Frappe combinée belgo-française dans la région de Mossoul

Décollage d'un Mirage 2000 (crédit : DICOD / EMA - archives)
Décollage d’un Mirage 2000 (crédit : DICOD / EMA – archives)

(B2) Deux Mirage 2000D de la base aérienne projetée H5 (au nord-est d’Amman en Jordanie) et quatre F16 belges ont participé à une mission de frappe « planifiée » contre un site de Daech dans la région de Mossoul dans la nuit du 5 juillet, annonce l’état-major de l’armée française le 8 juillet. Ils ont « frappé simultanément plusieurs bâtiments d’un vaste site servant à fabriquer et à stocker des bombes artisanales ».

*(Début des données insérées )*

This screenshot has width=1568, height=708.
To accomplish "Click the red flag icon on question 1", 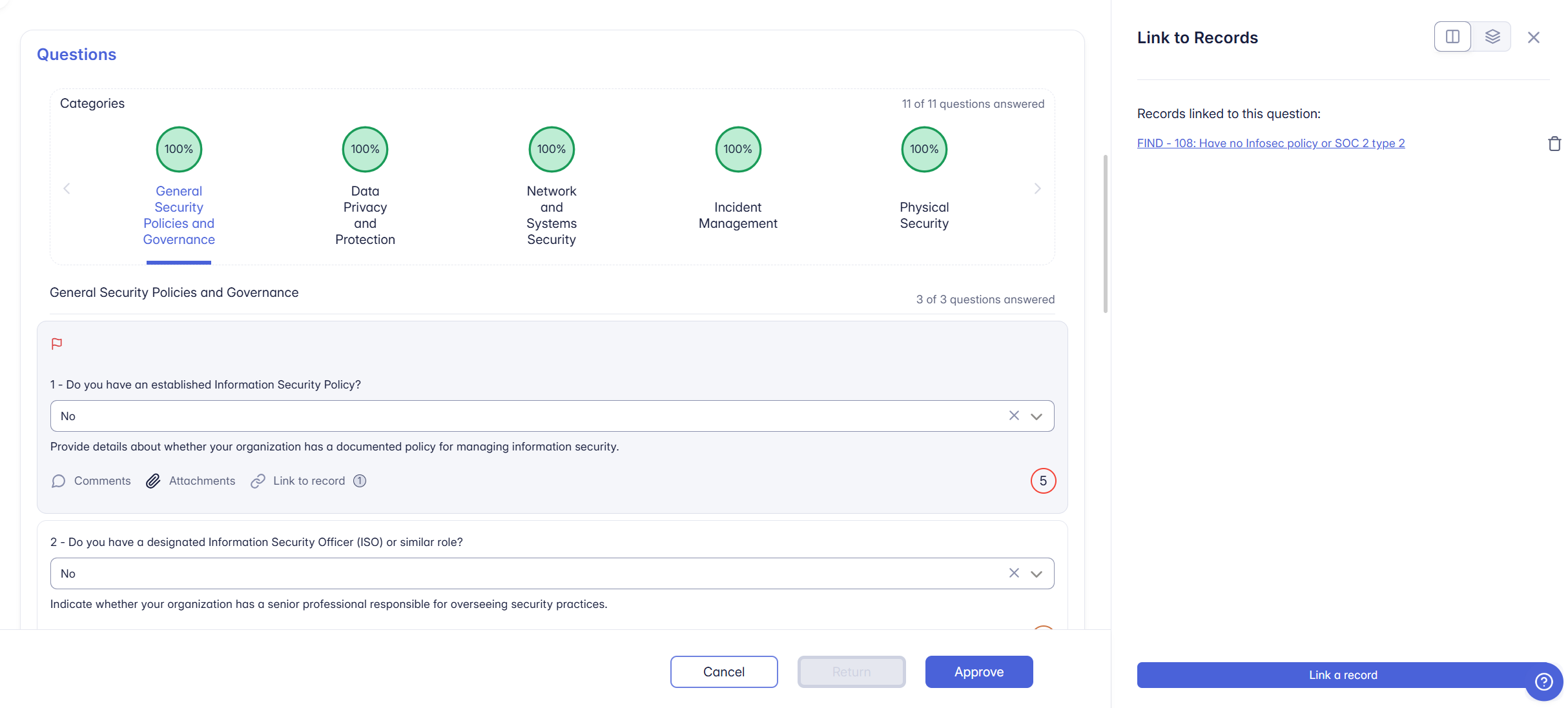I will (x=57, y=344).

La veille, lundi (4 juillet), cinq avions — deux Mirage 2000D et un Atlantique2 de la base de Jordanie  et deux Rafale stationnés dans le golfe arabo-persique — avaient réalisé plusieurs frappes au sud-est de Mossoul.  Les deux Mirage 2000D et un Rafale ont « dans un premier temps frappé simultanément plusieurs bâtiments, dans lesquels les combattants ennemis se trouvaient retranchés ». Après un ravitaillement en vol, les Mirage 2000D ont ensuite « illuminé des cibles dans la même zone au profit de l’Atlantique2 et d’un Rafale ». Ceux-ci ont, à leur tour, « pu procéder à deux tirs ».

L’opération Chammal – nom de code de l’engagement français contre Daech en Irak et Syrie – mobilise aujourd’hui 1900 militaires selon les sources officielles, 14 avions de chasse de l’armée de l’Air (6 Rafale, 5 Mirage 2000D et 3 Mirage 2000N), un avion de patrouille maritime Atlantique2 de la Marine nationale ainsi que des « capacités renseignement, de commandement, de contrôle et de ravitaillement », une centaine de militaires à Bagdad et Erbil pour la formation et le conseil des états-majors et unités irakiennes. Coté maritime, c’est la frégate de défense aérienne Forbin (D-620) qui est présente en mer Méditerranée depuis mai.